Devil Island, Erebus & Terror Gulf, Antarctica

The atlas lies open on the desk, its pages turned to reveal the sting-ray shape of the Antarctic Continent. Unlike the land masses portrayed on other leaves, it is colored white with a hint of blue, a land of ice and snow. There are no boundary lines for the territories blur, owned by none, claimed by many. The White Continent, or so she has been called, has many faces, all, like those of a mime, painted in frosty white.

The east wind churned the sea into a froth of whitecaps and wind riffles, dampened only by the presence of a gallery of drifting ice. Patches of brash were interspersed with charcoal black waters textured and napped by the wind. Snowflakes, miniature six-pointed lacy doilies, delicate in design traveled sideways, seemingly foiled in their attempt to reach the ground. Somehow they managed to accumulate on the decks and on the land.

In the lee of Vega Island, two dark horns ornament a tiny islet, aptly named Devil.

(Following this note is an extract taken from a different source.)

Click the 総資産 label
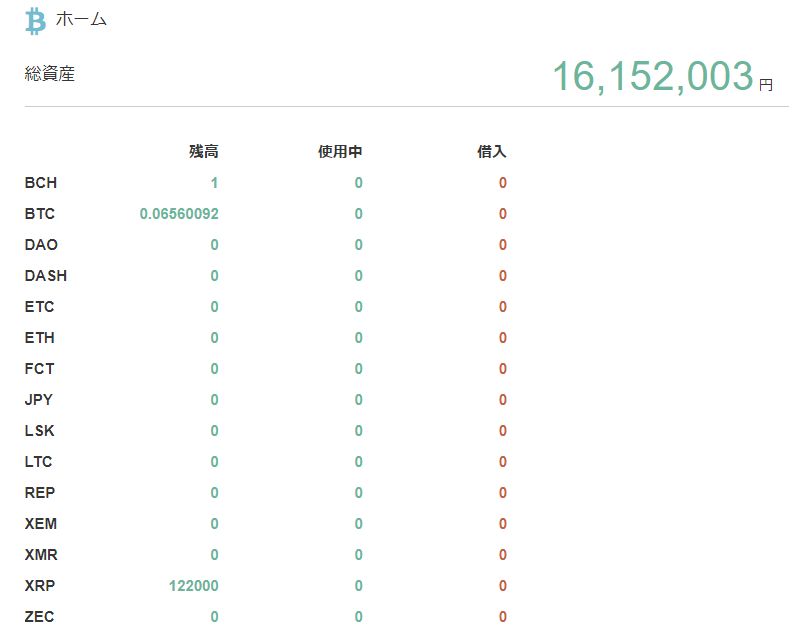The height and width of the screenshot is (640, 803). (50, 74)
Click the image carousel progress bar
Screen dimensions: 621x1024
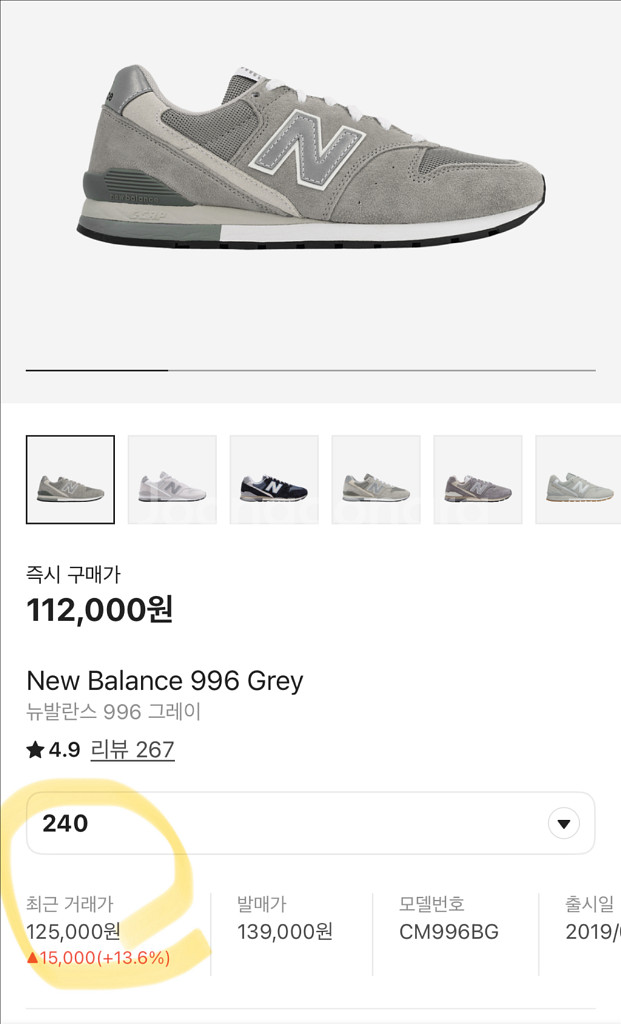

But it was not hell we explored when deposited upon the land. The beach was littered with grounded bergy-bits, some flat, some fluted. Around their toes filed quick-stepping black and white forms, their feathers sleek and shining, pink feet pattering on the cobbled stones. We saw no rapid transit signs but at seemingly designated locations, they gathered in huge crowds, pushing and shoving to ensure that someone else would be the one to take the plunge. Occasionally the gang would turn as one and rush to another spot as if the bus had missed a station and a transfer was required to another line.

The shore rose sharply to a gentle plateau where parts of the city slumbered. Clusters of nest sites collected into large apartment units, separated from the neighboring unit by very narrow streets. Voyeurs we were for hours, staring into each family home, watching who was living there and who came, who went and who was welcomed. Adelie penguins definitely prefer high density housing. Most were lying with snowy backs turned against the wind. Occasionally a stretch was needed or just a visual check of the one or two pale greenish white eggs protectively held within warm brood pouches. Here and there a partner returned from a long feeding foray. Heads wagging in unison, both members of the pair loudly proclaimed their pleasure at this reunion. Might he or she be telling of the difficult transit between the neighbor's nests and how damaging pecks were avoided only by doing a "slender walk?”

If one trades in the wind, sometimes the result is another shade of white. Fog came and went all afternoon wrapping the land and sea in mystery. Partings might reveal a land of layers defined by newly fallen snow or maybe a tabular berg. There might be first year ice, looking slushy or fractured floes rafted into puzzling patterns. Or maybe what we had been looking for, fast ice. We found it finally in Herbert Sound solidly blocking the passage between James Ross and Vega Islands. As the ship pushed her way forward, cutting a path, crabeater seals looked on. Snow white snow petrels became the living snowflakes, beautiful, delicate creatures that live far south here, among the ice.

Tonight we push our way farther south. Who knows where we might be tomorrow?